The Beaujolais region is often undervalued and for a while, resting on its laurels, deserved its drop from fashionable dinner tables. It’s back again with a bang, and while we have to pay more than we did for Beaujolais Nouveau which was hyped beyond its worth, value comes with quality. A trio of delicious samples came my way and I was re-converted. Of course the grape of this region is Gamay, often light and for me always a summer red option. The problem is that often there isn’t much fruit on offer and it seems like a watered down version of a good wine.
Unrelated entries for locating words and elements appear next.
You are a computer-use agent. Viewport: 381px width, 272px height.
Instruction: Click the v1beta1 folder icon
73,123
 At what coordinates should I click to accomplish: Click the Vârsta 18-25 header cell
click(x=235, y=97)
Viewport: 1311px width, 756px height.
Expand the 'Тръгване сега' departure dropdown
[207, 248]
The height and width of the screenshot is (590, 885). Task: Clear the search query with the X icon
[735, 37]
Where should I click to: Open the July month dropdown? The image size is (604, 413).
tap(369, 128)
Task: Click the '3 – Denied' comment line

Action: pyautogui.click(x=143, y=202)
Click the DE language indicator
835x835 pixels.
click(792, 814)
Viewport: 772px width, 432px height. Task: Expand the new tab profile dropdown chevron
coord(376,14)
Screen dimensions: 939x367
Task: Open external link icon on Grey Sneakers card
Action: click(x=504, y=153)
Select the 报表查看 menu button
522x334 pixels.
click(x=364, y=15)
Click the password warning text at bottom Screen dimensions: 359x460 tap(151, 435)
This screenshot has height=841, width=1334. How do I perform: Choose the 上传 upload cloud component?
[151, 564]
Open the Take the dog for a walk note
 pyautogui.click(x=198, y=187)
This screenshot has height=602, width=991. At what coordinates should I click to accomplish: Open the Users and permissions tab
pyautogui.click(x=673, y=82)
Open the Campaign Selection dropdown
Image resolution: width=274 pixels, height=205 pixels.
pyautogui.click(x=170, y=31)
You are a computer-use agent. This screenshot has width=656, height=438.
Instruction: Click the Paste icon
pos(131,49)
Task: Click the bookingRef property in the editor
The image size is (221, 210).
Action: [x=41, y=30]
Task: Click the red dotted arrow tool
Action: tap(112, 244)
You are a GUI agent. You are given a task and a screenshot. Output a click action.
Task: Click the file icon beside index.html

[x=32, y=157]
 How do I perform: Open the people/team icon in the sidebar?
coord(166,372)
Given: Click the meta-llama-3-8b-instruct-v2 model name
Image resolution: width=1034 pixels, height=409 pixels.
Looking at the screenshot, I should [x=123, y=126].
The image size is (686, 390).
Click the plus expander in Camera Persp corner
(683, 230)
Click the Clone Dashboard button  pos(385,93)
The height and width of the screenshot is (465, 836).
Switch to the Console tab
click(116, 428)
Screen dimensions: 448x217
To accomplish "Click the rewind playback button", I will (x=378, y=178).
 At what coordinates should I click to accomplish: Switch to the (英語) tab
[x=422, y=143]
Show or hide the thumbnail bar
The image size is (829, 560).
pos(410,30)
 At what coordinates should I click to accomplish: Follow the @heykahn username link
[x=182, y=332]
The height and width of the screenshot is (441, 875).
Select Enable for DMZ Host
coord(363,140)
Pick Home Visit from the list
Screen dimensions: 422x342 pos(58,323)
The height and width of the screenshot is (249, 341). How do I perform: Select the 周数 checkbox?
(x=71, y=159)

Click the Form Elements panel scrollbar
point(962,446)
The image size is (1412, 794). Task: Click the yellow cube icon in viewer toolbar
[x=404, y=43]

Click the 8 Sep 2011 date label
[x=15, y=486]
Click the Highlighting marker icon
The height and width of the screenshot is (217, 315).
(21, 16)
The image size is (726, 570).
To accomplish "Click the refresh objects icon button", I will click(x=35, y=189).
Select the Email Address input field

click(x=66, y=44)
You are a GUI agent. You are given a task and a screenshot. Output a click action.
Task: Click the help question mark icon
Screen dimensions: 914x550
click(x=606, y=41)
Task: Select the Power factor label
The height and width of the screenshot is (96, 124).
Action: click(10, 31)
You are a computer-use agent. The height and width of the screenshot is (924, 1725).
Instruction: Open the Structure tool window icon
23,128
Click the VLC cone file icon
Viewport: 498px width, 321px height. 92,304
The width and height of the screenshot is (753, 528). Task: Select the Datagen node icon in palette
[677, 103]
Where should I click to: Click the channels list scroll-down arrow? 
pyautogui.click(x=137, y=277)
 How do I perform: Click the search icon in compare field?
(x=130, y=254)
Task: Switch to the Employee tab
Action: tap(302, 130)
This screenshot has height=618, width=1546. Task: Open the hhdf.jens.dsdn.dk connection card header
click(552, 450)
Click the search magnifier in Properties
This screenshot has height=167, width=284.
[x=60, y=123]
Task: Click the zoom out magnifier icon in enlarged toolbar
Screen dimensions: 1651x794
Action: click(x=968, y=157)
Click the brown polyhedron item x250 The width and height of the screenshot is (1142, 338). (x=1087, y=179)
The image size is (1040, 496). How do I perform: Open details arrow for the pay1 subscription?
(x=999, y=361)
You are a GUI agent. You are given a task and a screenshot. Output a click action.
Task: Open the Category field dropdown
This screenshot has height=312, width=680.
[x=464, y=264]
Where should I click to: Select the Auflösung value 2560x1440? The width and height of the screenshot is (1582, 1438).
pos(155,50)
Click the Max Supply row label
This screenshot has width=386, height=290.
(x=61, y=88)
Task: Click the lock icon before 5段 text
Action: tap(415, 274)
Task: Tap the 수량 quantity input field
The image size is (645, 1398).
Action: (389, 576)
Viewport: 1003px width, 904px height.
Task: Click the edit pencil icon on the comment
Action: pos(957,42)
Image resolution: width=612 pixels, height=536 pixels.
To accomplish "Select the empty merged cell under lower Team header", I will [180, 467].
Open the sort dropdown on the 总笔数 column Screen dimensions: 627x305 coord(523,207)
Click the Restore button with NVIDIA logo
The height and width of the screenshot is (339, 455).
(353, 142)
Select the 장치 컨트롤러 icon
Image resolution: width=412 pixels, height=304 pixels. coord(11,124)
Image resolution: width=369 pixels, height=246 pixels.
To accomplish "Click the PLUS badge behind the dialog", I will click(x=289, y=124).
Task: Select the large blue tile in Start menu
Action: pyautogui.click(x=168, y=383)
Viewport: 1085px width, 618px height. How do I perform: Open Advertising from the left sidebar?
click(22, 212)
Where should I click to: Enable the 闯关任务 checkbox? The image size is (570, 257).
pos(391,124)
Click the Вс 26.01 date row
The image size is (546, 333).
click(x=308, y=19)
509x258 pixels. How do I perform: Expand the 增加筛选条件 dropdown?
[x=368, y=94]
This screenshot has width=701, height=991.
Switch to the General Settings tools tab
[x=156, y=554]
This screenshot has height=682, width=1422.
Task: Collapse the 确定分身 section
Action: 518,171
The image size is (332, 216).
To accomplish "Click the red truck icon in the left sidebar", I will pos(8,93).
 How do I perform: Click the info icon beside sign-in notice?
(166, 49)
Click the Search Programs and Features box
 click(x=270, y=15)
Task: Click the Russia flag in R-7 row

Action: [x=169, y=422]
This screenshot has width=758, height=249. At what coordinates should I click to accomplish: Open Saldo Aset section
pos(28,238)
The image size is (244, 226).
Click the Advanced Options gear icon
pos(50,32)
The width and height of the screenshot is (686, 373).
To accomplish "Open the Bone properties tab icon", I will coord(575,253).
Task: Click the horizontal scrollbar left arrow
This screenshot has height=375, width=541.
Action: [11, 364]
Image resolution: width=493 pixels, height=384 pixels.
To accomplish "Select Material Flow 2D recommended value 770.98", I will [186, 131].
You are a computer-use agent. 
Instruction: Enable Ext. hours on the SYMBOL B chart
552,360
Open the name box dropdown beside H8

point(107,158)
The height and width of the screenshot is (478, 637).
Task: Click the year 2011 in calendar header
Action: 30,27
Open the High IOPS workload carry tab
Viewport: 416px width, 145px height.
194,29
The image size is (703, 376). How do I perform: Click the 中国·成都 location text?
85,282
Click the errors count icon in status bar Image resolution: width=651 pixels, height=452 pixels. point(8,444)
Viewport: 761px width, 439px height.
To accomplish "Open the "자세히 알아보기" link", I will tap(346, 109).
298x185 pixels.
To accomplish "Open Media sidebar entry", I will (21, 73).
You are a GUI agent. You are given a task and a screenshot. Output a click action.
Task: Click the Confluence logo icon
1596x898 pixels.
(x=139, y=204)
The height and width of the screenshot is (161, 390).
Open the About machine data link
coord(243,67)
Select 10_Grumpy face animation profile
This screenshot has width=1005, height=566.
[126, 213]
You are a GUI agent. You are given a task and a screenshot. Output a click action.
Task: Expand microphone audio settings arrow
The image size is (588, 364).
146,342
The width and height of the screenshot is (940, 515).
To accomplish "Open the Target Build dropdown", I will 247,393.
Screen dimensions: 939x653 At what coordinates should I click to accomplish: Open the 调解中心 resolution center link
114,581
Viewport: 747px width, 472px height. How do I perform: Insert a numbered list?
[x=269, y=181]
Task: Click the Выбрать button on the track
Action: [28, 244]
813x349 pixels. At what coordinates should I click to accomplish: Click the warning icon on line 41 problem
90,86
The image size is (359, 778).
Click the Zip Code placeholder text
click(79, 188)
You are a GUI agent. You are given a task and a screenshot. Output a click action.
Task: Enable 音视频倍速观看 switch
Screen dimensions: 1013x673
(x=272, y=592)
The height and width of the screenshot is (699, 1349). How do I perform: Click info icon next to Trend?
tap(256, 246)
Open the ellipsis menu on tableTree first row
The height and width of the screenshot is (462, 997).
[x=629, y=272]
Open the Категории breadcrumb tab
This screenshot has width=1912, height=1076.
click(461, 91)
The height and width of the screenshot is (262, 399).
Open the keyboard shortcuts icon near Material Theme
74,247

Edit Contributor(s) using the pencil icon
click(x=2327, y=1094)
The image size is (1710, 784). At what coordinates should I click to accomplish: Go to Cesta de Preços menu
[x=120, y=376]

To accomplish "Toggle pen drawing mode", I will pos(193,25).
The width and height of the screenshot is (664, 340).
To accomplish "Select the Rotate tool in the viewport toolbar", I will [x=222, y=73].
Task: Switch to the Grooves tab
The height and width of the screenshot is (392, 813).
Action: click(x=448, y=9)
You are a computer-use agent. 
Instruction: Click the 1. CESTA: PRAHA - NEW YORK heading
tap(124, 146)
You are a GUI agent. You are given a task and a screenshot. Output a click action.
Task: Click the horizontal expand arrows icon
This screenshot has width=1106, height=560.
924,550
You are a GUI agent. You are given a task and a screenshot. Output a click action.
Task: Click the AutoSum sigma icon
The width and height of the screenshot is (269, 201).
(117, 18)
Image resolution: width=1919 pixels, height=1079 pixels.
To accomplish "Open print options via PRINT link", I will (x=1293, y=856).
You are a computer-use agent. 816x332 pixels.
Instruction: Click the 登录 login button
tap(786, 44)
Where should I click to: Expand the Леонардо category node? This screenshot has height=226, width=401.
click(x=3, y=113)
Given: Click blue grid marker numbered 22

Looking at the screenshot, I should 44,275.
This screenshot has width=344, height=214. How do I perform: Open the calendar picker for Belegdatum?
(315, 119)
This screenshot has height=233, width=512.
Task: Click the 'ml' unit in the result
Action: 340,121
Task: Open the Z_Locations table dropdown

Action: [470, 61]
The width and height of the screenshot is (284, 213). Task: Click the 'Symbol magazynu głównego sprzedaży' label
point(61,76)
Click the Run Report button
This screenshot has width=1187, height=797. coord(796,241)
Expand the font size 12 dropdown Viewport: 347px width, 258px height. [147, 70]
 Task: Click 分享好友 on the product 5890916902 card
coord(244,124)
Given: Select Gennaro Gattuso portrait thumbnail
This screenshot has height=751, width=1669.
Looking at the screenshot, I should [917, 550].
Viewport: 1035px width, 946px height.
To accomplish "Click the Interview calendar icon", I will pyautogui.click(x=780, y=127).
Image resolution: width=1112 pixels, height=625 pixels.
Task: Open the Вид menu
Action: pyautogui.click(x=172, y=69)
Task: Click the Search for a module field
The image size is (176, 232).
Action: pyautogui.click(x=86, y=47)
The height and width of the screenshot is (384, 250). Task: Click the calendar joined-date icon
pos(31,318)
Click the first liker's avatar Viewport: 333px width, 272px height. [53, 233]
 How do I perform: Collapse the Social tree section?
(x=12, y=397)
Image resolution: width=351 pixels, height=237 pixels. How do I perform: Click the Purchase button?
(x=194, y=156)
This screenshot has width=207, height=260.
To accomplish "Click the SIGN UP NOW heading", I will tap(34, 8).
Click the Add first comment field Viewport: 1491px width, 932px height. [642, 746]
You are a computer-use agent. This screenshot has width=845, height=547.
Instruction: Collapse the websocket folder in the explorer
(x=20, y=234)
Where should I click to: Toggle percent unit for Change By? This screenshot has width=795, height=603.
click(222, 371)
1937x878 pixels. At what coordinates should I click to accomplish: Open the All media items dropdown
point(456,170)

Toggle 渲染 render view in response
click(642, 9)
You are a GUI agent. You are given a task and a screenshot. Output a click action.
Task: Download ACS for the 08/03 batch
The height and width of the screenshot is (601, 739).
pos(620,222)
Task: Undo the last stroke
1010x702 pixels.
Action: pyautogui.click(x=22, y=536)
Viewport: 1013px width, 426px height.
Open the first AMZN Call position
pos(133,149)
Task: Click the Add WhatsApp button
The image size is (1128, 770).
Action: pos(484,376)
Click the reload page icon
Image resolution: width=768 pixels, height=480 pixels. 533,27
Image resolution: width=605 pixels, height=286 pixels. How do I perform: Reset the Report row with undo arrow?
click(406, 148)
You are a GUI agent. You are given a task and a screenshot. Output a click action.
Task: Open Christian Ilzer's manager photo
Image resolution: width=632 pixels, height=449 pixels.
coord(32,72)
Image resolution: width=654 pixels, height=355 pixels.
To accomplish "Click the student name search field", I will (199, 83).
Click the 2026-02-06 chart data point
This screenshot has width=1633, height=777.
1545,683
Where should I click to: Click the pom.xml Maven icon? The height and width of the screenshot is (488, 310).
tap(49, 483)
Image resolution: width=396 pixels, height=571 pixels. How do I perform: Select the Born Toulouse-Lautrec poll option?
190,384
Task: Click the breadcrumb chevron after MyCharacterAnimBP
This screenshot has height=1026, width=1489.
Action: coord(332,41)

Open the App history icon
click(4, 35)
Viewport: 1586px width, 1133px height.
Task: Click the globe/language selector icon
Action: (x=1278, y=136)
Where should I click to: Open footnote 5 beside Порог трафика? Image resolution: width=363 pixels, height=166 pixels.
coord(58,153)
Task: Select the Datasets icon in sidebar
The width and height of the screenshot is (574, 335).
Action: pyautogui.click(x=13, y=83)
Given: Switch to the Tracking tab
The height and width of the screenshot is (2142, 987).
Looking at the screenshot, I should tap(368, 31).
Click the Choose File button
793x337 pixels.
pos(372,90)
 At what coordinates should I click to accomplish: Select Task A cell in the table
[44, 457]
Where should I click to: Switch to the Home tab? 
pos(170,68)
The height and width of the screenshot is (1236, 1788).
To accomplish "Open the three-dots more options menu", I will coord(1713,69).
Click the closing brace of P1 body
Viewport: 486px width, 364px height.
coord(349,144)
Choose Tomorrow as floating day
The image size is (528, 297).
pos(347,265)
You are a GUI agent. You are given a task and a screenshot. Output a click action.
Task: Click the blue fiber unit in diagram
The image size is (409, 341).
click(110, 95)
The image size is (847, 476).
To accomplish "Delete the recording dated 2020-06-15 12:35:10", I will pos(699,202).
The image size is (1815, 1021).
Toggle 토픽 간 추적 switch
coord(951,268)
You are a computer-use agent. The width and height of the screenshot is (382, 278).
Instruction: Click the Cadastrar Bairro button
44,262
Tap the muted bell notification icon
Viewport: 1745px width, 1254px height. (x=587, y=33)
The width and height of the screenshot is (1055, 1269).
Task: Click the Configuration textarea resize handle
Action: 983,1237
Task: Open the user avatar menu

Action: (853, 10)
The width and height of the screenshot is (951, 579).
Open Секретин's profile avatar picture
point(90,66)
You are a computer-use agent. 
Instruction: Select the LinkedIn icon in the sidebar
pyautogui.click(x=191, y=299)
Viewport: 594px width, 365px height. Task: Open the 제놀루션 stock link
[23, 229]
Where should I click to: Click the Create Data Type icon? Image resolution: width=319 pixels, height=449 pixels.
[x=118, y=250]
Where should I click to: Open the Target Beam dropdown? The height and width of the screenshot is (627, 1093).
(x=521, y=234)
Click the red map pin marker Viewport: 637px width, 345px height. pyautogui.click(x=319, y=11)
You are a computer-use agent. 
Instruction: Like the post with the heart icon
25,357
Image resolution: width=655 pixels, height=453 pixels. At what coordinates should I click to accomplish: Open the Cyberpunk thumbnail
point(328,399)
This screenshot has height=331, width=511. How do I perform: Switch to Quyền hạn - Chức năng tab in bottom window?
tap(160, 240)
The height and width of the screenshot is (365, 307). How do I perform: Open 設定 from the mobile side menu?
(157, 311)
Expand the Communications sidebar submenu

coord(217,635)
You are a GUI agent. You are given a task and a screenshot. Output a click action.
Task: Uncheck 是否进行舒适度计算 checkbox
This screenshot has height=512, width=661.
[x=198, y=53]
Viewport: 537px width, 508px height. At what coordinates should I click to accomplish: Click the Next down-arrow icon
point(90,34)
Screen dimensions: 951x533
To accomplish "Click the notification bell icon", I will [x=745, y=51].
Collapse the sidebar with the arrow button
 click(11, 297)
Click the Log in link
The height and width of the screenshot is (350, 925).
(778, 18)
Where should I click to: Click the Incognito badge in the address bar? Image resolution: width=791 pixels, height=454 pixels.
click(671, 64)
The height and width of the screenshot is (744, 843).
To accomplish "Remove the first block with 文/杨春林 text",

This three proved different.
Moulin-à-Vent – Potel Aviron €17.99 from Celtic Whiskey Shop, Dublin
100% Gamay from 60-year old vines growing in granitic sub-soils in the prestigious Romanèche-Thorin hill in Beaujolais. Not over-oaked, gentle and elegant. After a rest for 14 months in new and old oak, this 2011 is ready now. Summer salads with thin slices of rare beef.
And how about this one, well drained and sitting in my kitchen waiting for appreciation.
Fleurie La Chapelle de Guinchay €17 Marks & Spencer is a beautifully balanced wine, with a little oomph to take a little smoked duck, beef, a salty strand of Serrano or prosciutto. Fair value.
Louis Tete Brouilly is a safe bet from Marks & Spencer at a realistic €17. Plenty of good, ripe fruit for easy drinking and a little perfumed. Fair value. Cheesy salads, light cheeses, beef, chicken, sausages –general picnic foods.